**** PROVIDED PASSAGE
Question

FIND THE DERIVATIVE OF

y^2= b^2/2x+b at O,b

please help me.

Answer 1

Is it:

\[\large y^2 = \frac{b^2}{2x} + b\]

Answer 2

b is in the denominator with 2x

Answer 3

\[\large y^2 = \frac{b^2}{2x+b} \]

Answer 4

Take the derivative implicitly..

Answer 5

do what @waterineyes said
do you know this?

Answer 6

yes it is implicit differentiation.

Answer 7

yy'=-b^2/(2x+b)^2

Answer 8

Implicitly means:

\[2y.dy = (b^2(-1)(2x+b)^{-2} \times 2).dx\]


\[\large y.dy = (-b^2(2x + b)^{-2}).dx\]

\[\large \frac{dy}{dx} = \frac{-b^2}{y(2x + b)^2}\]

Now put x = 0 and y = b here..

Answer 9

thanks @waterineyes! ((=

Answer 10

Welcome dear..

Answer 11

@waterineyes wait where did you get -1?

Answer 12

Tell me the derivative of \(x^{-2}\) ??
********
ACTIONS TO TAKE:
1 – Output the derivative thread from "b is in the" to "you know this?".
2 – Check each statement against the derivative thread and answer yes or no, quoting the words that decide it: (a) A reply clarifies that b sits in the denominator along with 2x. (b) A reply advises solving for y explicitly before differentiating. (c) A reply says to substitute x = 0 and y = b.
Rely on the derivative thread alone.
**** DATA SECTION
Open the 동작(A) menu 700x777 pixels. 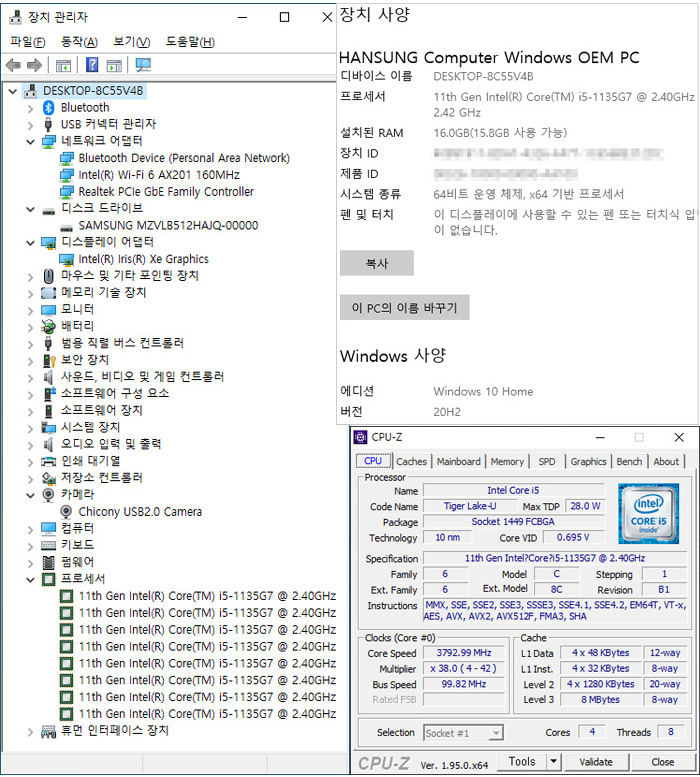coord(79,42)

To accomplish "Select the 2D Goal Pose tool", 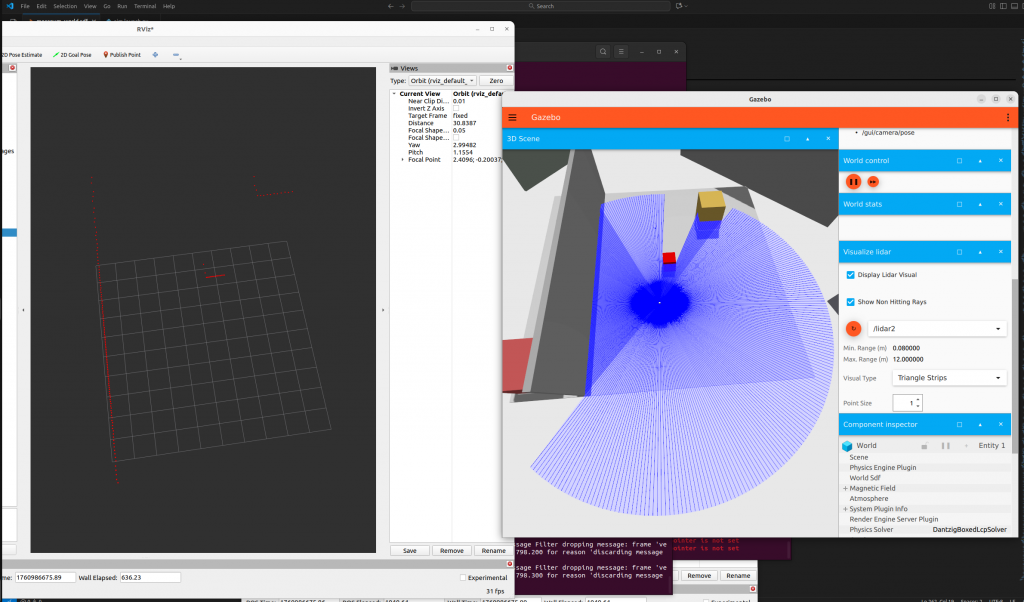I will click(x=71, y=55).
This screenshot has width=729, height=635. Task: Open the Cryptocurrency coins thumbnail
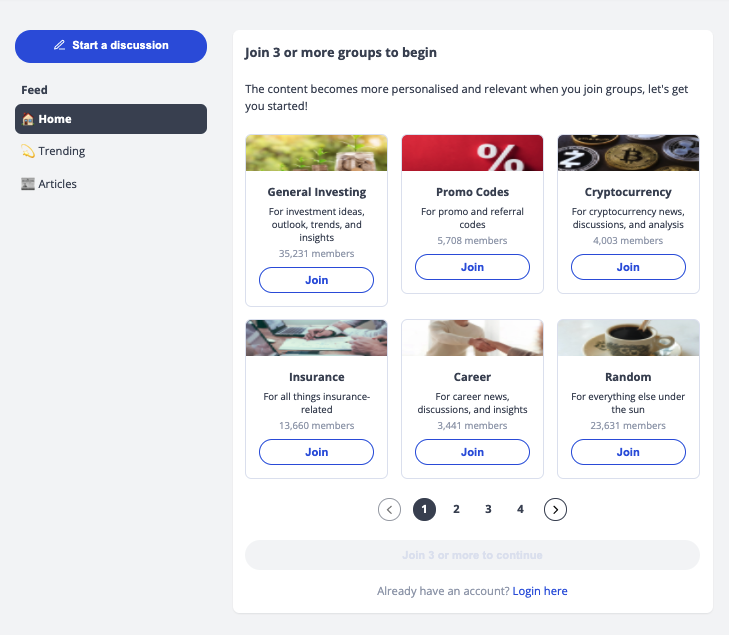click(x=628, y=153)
********
ANSWERS TO THE PROBLEMS:
1 –
b is in the denominator with 2x

Answer 3

\[\large y^2 = \frac{b^2}{2x+b} \]

Answer 4

Take the derivative implicitly..

Answer 5

do what @waterineyes said
do you know this?

2 –
(a) Yes: "b is in the denominator with 2x"
(b) No: "Take the derivative implicitly.."
(c) Yes: "Now put x = 0 and y = b here.."